Data on locating visible targets
__________________________________________________

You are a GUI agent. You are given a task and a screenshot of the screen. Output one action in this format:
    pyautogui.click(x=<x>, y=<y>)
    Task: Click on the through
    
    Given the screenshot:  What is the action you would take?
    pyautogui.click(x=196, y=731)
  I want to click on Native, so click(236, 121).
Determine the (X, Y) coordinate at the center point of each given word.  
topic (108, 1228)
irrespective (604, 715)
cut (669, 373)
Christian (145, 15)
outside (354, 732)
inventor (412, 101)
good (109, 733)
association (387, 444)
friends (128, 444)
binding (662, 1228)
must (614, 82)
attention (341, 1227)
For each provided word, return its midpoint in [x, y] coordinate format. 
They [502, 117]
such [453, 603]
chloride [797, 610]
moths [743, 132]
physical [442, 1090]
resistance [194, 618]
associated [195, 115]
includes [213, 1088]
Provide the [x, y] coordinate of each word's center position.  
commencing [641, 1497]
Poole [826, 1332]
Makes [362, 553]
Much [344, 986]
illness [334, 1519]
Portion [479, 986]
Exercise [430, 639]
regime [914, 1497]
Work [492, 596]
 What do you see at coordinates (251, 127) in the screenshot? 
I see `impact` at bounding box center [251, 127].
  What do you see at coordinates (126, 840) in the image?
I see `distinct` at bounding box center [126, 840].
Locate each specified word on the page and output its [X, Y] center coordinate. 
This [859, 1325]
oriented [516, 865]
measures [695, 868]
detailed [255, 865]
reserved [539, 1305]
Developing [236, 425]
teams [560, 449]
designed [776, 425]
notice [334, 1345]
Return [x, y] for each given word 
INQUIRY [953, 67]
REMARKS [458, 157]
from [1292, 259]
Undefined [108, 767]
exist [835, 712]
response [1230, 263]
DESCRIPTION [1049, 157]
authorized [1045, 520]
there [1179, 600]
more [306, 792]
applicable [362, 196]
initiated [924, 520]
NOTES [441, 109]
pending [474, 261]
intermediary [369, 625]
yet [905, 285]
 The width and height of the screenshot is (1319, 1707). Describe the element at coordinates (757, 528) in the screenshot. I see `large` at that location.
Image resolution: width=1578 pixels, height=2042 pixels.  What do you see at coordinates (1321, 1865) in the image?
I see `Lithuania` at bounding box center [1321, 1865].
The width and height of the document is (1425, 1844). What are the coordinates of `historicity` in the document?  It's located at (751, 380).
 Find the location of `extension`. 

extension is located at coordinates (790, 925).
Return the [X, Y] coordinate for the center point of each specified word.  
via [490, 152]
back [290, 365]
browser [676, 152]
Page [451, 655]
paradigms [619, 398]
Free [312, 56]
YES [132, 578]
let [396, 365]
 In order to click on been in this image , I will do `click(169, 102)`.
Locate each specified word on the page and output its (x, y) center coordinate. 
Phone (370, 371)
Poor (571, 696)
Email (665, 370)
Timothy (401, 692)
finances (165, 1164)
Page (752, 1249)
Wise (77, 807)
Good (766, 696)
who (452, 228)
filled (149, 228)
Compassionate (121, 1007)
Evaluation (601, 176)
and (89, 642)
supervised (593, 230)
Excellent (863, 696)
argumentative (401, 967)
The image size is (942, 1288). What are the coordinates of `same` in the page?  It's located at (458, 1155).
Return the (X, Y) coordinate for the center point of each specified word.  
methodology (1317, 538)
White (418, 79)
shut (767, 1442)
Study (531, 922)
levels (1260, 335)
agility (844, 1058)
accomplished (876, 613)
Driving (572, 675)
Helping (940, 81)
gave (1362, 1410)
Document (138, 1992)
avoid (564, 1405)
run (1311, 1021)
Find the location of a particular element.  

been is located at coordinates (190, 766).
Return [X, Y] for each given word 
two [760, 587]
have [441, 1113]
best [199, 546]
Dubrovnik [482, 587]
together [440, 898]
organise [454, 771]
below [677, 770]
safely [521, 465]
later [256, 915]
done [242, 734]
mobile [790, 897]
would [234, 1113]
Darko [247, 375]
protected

__________________________________________________

Stated problem: Write out the lines above verbatim, beginning with the line that contains "The width and height of the document" and continuing through the final line of the records, with both ends included.

Solution below:
The width and height of the document is (1425, 1844). What are the coordinates of `historicity` in the document?  It's located at (751, 380).
 Find the location of `extension`. 

extension is located at coordinates (790, 925).
Return the [X, Y] coordinate for the center point of each specified word.  
via [490, 152]
back [290, 365]
browser [676, 152]
Page [451, 655]
paradigms [619, 398]
Free [312, 56]
YES [132, 578]
let [396, 365]
 In order to click on been in this image , I will do `click(169, 102)`.
Locate each specified word on the page and output its (x, y) center coordinate. 
Phone (370, 371)
Poor (571, 696)
Email (665, 370)
Timothy (401, 692)
finances (165, 1164)
Page (752, 1249)
Wise (77, 807)
Good (766, 696)
who (452, 228)
filled (149, 228)
Compassionate (121, 1007)
Evaluation (601, 176)
and (89, 642)
supervised (593, 230)
Excellent (863, 696)
argumentative (401, 967)
The image size is (942, 1288). What are the coordinates of `same` in the page?  It's located at (458, 1155).
Return the (X, Y) coordinate for the center point of each specified word.  
methodology (1317, 538)
White (418, 79)
shut (767, 1442)
Study (531, 922)
levels (1260, 335)
agility (844, 1058)
accomplished (876, 613)
Driving (572, 675)
Helping (940, 81)
gave (1362, 1410)
Document (138, 1992)
avoid (564, 1405)
run (1311, 1021)
Find the location of a particular element.  

been is located at coordinates (190, 766).
Return [X, Y] for each given word 
two [760, 587]
have [441, 1113]
best [199, 546]
Dubrovnik [482, 587]
together [440, 898]
organise [454, 771]
below [677, 770]
safely [521, 465]
later [256, 915]
done [242, 734]
mobile [790, 897]
would [234, 1113]
Darko [247, 375]
protected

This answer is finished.